L'histoire :
Ernest le débrouillard tente sa chance dans les rues de Harlem lors d'un concours à la radio, et gagne son billet pour Kinshasa. Edmond le diplomate belge quitte la banlieue chic de Bruxelles pour la capitale zaïroise qu'il connait très bien, où l'attend une affaire très sensible. Blanche la très belle jeune femme, qui rêve d'Amérique, y prépare ses charmes, prête à tout pour accueillir les visiteurs, que ce soit en mission d'espionnage ou pour son intérêt personnel. Le monde entier attend ce qui va être le combat du siècle. Mohammed Ali, en pleine reconquête après trois défaites au début des années 70, veut marquer définitivement son retour au sommet en affrontant George Foreman, le nouveau champion des poids lourds. Les deux américains trouvent à Kinshasa une arène à la portée de leur démesure, accueillis à bras ouverts par Mobutu Sesse Seko, le dictateur désormais à la tête de l'ex-colonie belge. Alors que le combat est retardé pour une blessure mineure de Foreman, Ali fait monter la pression médiatique et construit au Zaïre l'image d'un africain véritable qui va redonner sa fierté à son peuple. La presse le suit avec jubilation, savourant et relayant chacune de ses provocations. Tandis qu'autour de l'événement, les intérêts financiers prennent une ampleur sans précédent...

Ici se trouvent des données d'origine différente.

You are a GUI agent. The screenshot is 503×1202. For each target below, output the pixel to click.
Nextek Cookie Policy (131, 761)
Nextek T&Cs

Ce qu'on en pense sur la planète BD :
C'est aussi bien la mégalomanie d'un dictateur littéralement fou que la fierté légendaire d'un boxeur en fin de carrière que Thierry Bellefroid décrit dans ce récit original remarquablement illustré par Barly Baruti. Tous les personnages imaginaires qui gravitent autour de ces figures historiques bien réelles sont les faire-valoir de ces deux hommes marquants du siècle dernier. Les turpitudes imaginées autour du combat du siècle donnent une idée de l'ampleur de la corruption du régime du dirigeant de l'ex-Congo belge, tandis que les longs préparatifs du match mettent efficacement en scène la hargne de celui qui se rebaptisa Mohamed Ali pour tirer un trait sur son ascendance de fils d'esclaves. Le travail de Barly Baruti en couleurs directes apporte énormément à ce récit linéaire, que ce soit lorsqu'il traduit fidèlement les couleurs d'un marché à Kinshasa, ou lorsqu'il choisit des ambiances irréelles rouges ou jaunes derrière les personnages les moins fréquentables. L'album est visuellement riche, il accompagne très bien les multiples angles développés par le scénariste. Bien entendu, tout amène les protagonistes vers le fameux combat, dont la dynamique prend le dessus sur l'intrigue politico-mafieuse concoctée par Bellefroid. Mais tout cela est pétri d'authenticité, porté par une galerie de personnages très riches. Ils projettent sur un ring de boxe toute la folie d'une époque post-coloniale marquée par la guerre froide et la lutte contre la ségrégation aux Etats-Unis.